Walt Disney Co (DIS) The company posted adjusted earnings of $1.89 per share, ahead of the $1.61 per share that analysts polled by Thomson Reuters were calling for. The figure was aided by the recent change in U.S. tax law, along with other one-time benefits that gave the company an additional $1.6 billion.

Revenue came in at $15.35 billion during Disney’s first quarter of fiscal 2018. The Wall Street consensus estimate had projected revenue of $15.45 billion, according to Thomson Reuters.

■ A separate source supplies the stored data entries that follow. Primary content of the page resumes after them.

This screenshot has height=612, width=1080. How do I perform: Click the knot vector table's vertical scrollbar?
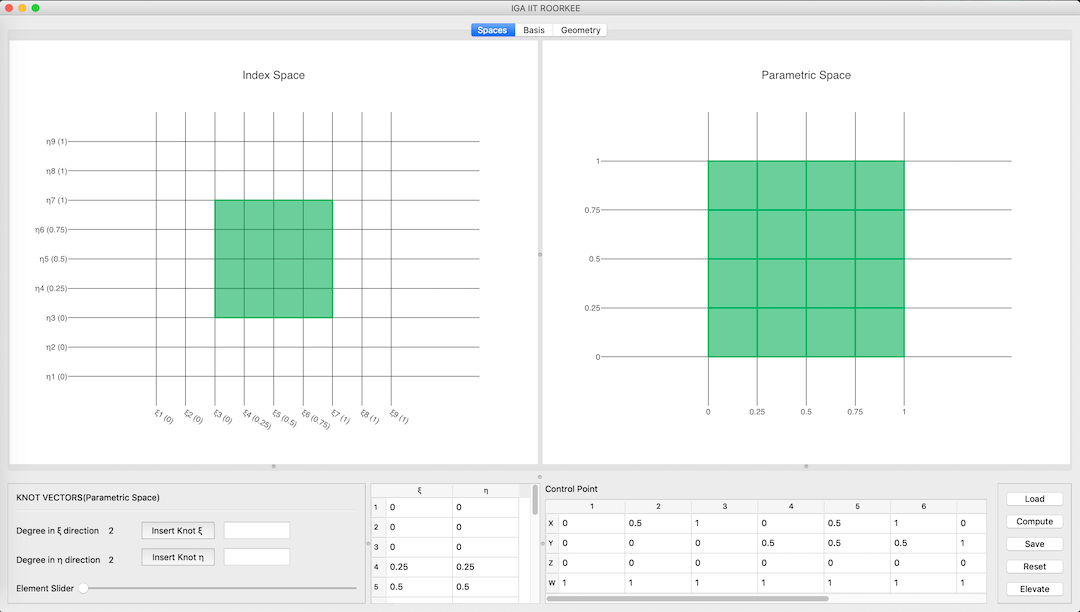tap(535, 500)
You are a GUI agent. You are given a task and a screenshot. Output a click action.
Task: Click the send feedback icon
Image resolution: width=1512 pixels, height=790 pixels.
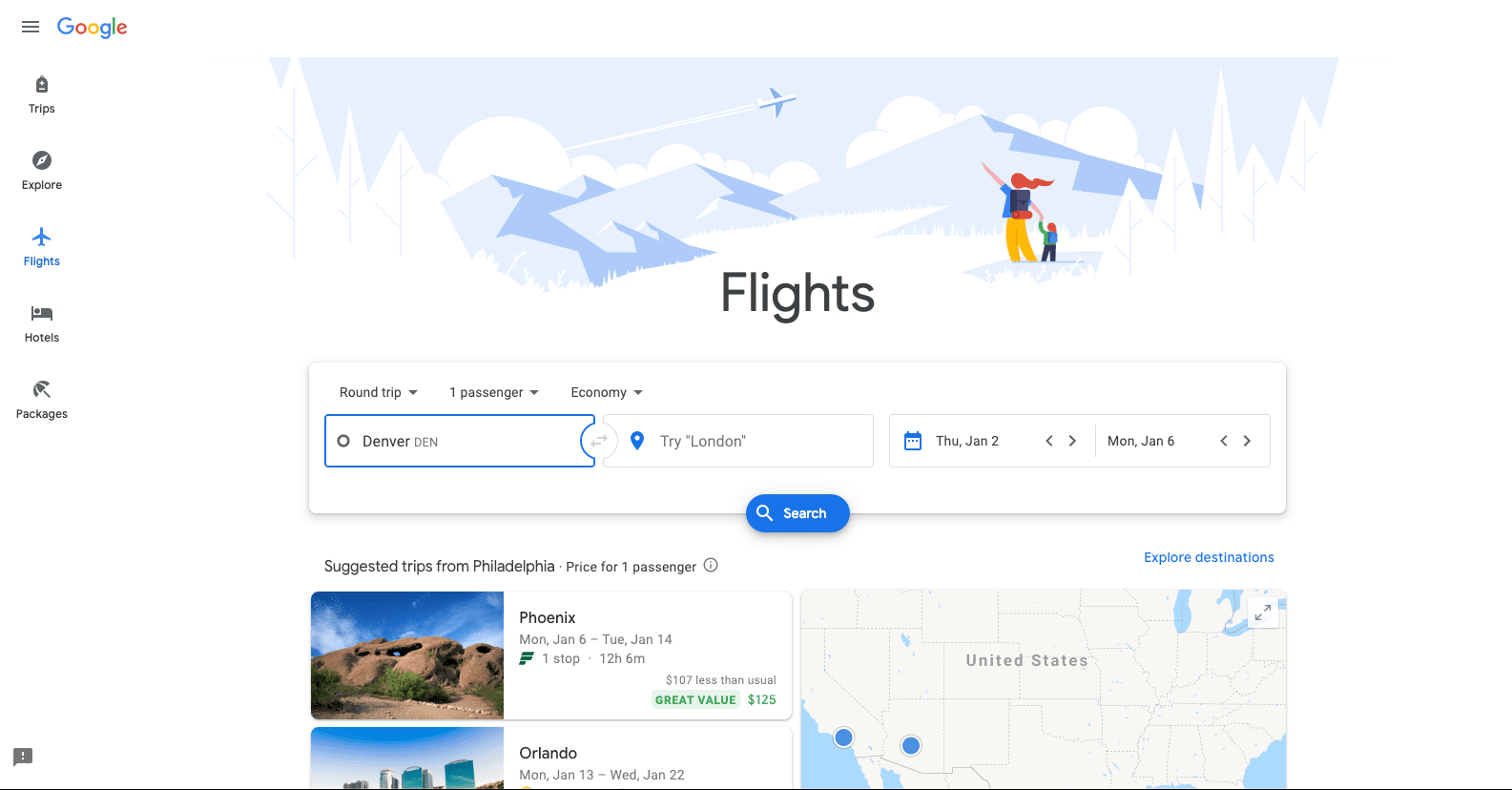point(23,757)
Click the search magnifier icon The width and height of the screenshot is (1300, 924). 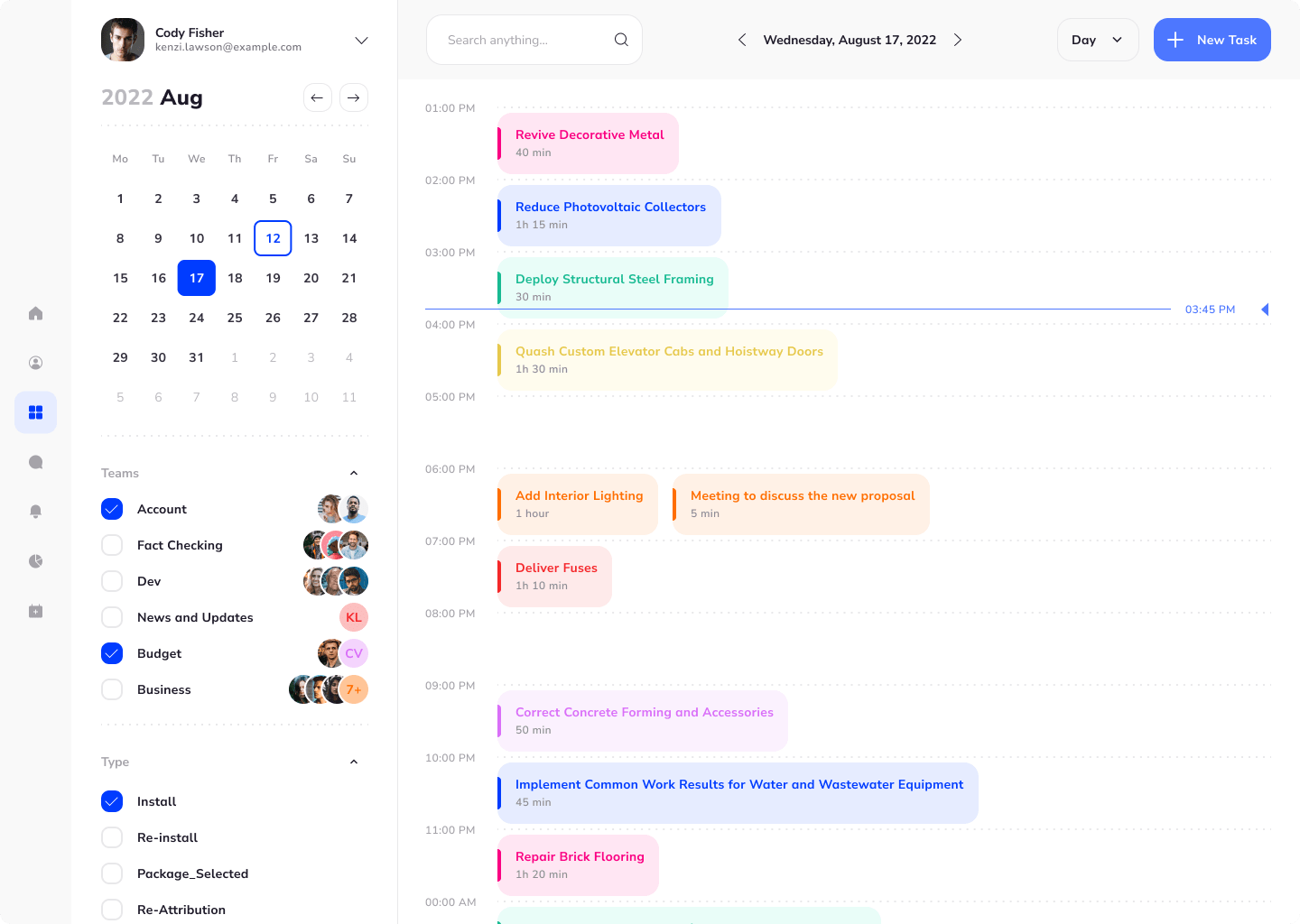(621, 39)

Several of its segments missed the mark on the revenue front as well, including its media and networks branch, which raked in $6.24 billion. Analysts’ outlook called for revenue of $6.35 billion in this category.

Disney’s studio revenue was $2.5 billion, missing the consensus estimate of $2.75 billion. Meanwhile, its consumer and interactive segment revenue was $1.45 billion, below the $1.52 billion that analysts were calling for.

A bright spot for the company was its parks and resorts segment, which brought in $5.15 billion, stomping the $4.86 billion that Wall Street called for in its forecast.

There’s a lot to look forward to for Disney moving forward as the company said it was launching a stand-alone streaming service in 2019, while also removing its movies from other streaming services. The company added that the price of its service will be lower than other streaming platforms since it wouldn’t stream as many movies and shows as other services initially.

DIS stock gained 2.7% after hours Tuesday.